Despite these obvious successes, VCs struggled to see Zoom as a viable player, largely because “the video conferencing market was seen as ossified,” according to Tai. In his view, other bottom-up companies like Dropbox and Yammer gained credibility as early entrants that had a shot at defining a new market to become the major player in their respective emerging segments.

But Tai explains why VCs struggled to connect the dots from this enterprise consumerization theme to Zoom.

“There was tremendous doubt that there could be enough value creation, even if it worked. Many assumed Zoom would never be able to get customers to pay enough in the face of free products from Microsoft and Google to create a company valuable enough to [justify] bringing a new cloud-based product to market.”

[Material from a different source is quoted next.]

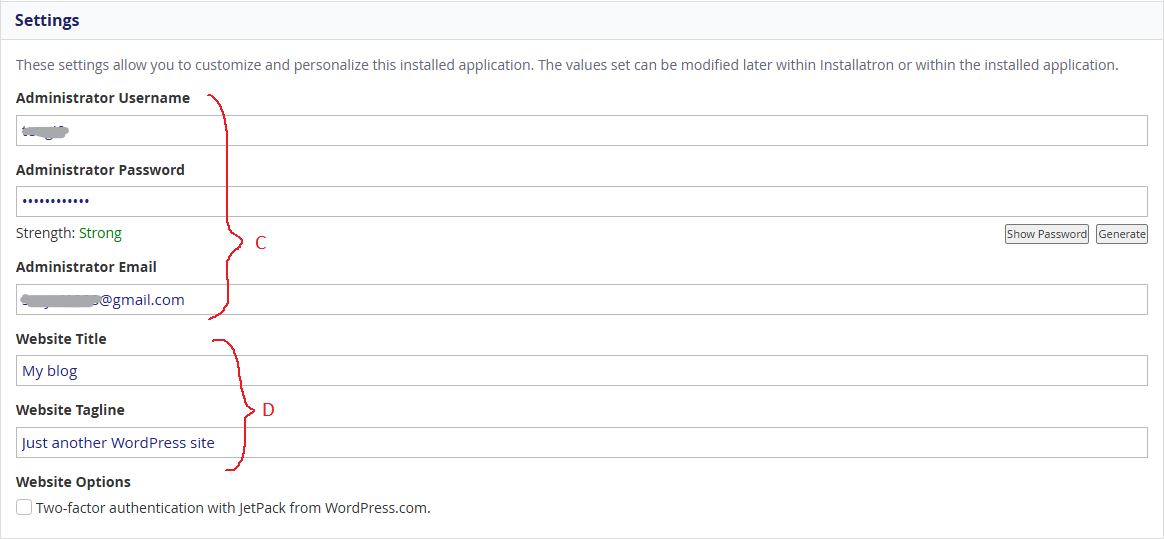Select the Website Title field containing My blog
This screenshot has height=539, width=1164.
[x=580, y=371]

Former Qualcomm Ventures partner Patrick Eggen concurs, though it did not prevent them from leading Zoom’s Series A round: “We had significant concerns about the team’s lack of business acumen and marketing chops,” he writes. “We completely underestimated the ‘bottom-up’ viral marketing potential and juicy scalable economics of Zoom’s business model.” 

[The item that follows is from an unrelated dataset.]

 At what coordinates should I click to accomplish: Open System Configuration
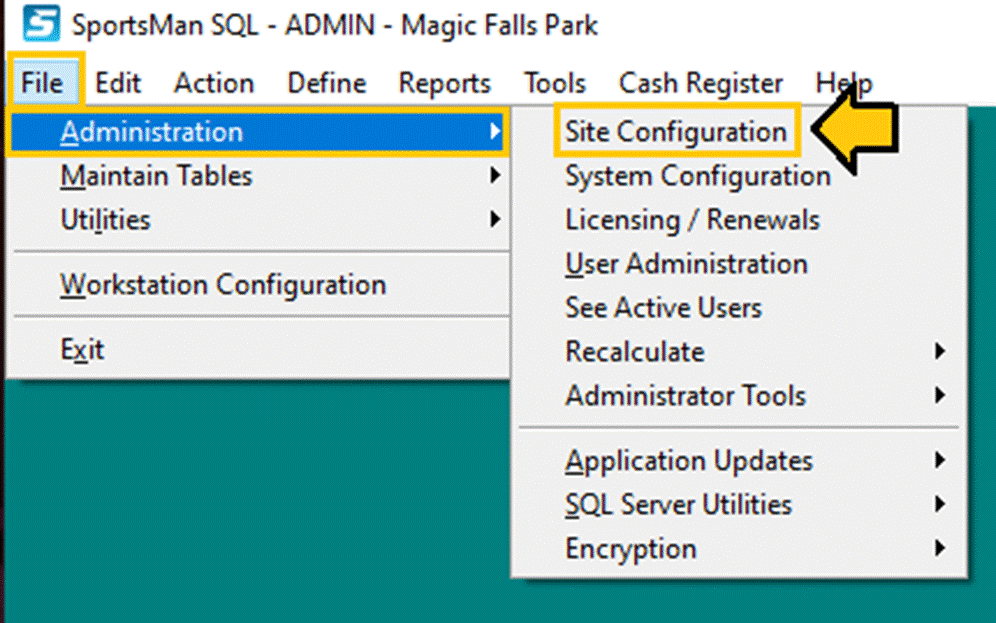(697, 176)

This misread of the company’s true potential — along with anxieties about how Zoom would dislodge the entrenched incumbents — was enough to dissuade investors.

Reason #3: Underestimating Eric Yuan and his team

Reflecting on his initial VC fundraising challenges, Yuan recalls, “[When I left Cisco], I thought, ‘I was part of Webex’s success story. [Now] I’ll build a new solution. For sure, I’ll talk to VCs, and they all will invest.’ I was very wrong.”

By all accounts, Yuan has always been a skillful, product-obsessed leader “who wanted to build an iconic company with a special culture, and who put together a great early team,” writes Scheinman.

Back in 2012, however, Yuan was unknown. 

He was “humble and hungry,” Eggen recalls. “We were immediately galvanized by his energy and enthusiasm… [and his] maniacal obsession to build the best video-conferencing product on the planet.” 

What made Yuan along with his team of engineers and product managers stand out to Tai, Scheinman, and Eggen was both the breadth and depth of their skills and capabilities.  

“It was clear to me in 2012 that Eric and his team were great at delivery, and iterating fast and fixing issues as rapidly as they were identified,” Tai told me. “Also, they had capabilities up and down the stack — soup to nuts from infrastructure in the cloud, to web interfaces, all the way down to device level software.”  

These seem like the ideal traits an investor would look for — both then and now. So why were they overlooked by VCs at the time? “It’s easy for someone to turn Eric down because his English wasn’t perfect, he wasn’t in his 20s or 30s, and he wasn’t a CEO before,” Eggen told Business Insider

Furthermore, these investors were simply not digging past questions about the story and market opportunity to fully appreciate the strengths of Yuan’s team and their visionary product. “The VC community was so negative on the market dynamics that they never even bothered to get to know the team,” explains Tai. 

Continued success eventually leads to significant funding

It wasn’t until over two years later — after increasing its business customer base to 65,000 and reaching 40+ million meeting participants representing 1 billion meeting minutes — that Zoom was able to close its first significant venture capital round.

Four intense years after founding, Yuan closed a $30 million Series C round led by Emergence Capital in February 2015, with other VCs (including Sequoia Capital) eventually investing as well. Ever since, Zoom’s growth has been straight up and to the right, which certainly resonates with all investors.

Zoom is the fastest growing video conferencing solution ever and is now considered the definitive market leader. For Yuan, his team, and a small group of early investors who made lucrative bets on this onetime underdog, the result is quite rewarding — in more ways than one.